La stratégie, qui sera élaborée en concertation avec toutes les parties concernées, a ajouté le ministre, sera précédée par l’élaboration d’un diagnostic de la situation actuelle du transport urbain au Maroc. Sur ce volet, le ministre a tenu à rappeler qu’une première évaluation du secteur laisse dégager l’existence de 42 contrats de gestion du transport urbain : 24 sont des contrats de gestion déléguée, 16 d’exploitation et deux contrats avec des régies autonomes de gestion du transport. «Toutefois, il semble que les deux formes de contrat adoptées au niveau de Casablanca et Rabat soient les plus valables dans la mesure où le contrat est géré par un groupement d’agglomération, d’où l’importance d’étudier de près ce modèle dans l’objectif de le généraliser à d’autres villes du Royaume», a précisé M. El Khalfi.

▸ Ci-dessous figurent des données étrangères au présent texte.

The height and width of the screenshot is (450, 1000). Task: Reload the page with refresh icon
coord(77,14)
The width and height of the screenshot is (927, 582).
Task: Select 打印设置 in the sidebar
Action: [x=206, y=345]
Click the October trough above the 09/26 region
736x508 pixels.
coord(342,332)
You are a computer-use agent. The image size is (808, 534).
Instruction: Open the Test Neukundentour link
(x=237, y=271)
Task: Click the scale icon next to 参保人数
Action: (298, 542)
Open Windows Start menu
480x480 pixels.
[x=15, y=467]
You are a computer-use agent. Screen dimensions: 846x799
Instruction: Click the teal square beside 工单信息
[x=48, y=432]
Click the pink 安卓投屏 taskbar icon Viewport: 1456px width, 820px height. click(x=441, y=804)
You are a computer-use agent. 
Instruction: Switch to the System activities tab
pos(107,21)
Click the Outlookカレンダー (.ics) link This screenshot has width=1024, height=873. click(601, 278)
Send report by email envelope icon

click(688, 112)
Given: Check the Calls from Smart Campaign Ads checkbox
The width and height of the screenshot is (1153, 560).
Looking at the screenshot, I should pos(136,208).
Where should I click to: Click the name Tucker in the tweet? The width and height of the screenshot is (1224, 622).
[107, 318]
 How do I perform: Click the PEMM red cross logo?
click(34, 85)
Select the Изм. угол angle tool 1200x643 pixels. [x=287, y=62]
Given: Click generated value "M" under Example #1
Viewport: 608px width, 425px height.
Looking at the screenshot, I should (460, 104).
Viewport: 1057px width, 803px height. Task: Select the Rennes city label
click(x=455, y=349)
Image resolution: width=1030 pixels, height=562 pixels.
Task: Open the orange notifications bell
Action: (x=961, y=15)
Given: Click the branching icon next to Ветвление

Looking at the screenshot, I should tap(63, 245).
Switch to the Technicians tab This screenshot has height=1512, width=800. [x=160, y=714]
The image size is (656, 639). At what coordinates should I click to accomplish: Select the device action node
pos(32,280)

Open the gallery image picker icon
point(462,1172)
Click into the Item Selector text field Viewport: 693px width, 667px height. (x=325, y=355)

Évoquant les dysfonctionnements du secteur, M. El Khalfi a souligné l’existence de plusieurs contraintes liées notamment à la pression de la circulation, la baisse des bénéfices du secteur qui provoque souvent des déficits budgétaires, le manque d’attractivité du secteur du transport public ainsi que l’absence d’autres moyens de transport alternatifs, d’où la nécessité de restructurer ce secteur afin d’anticiper une éventuelle crise dans les années à venir.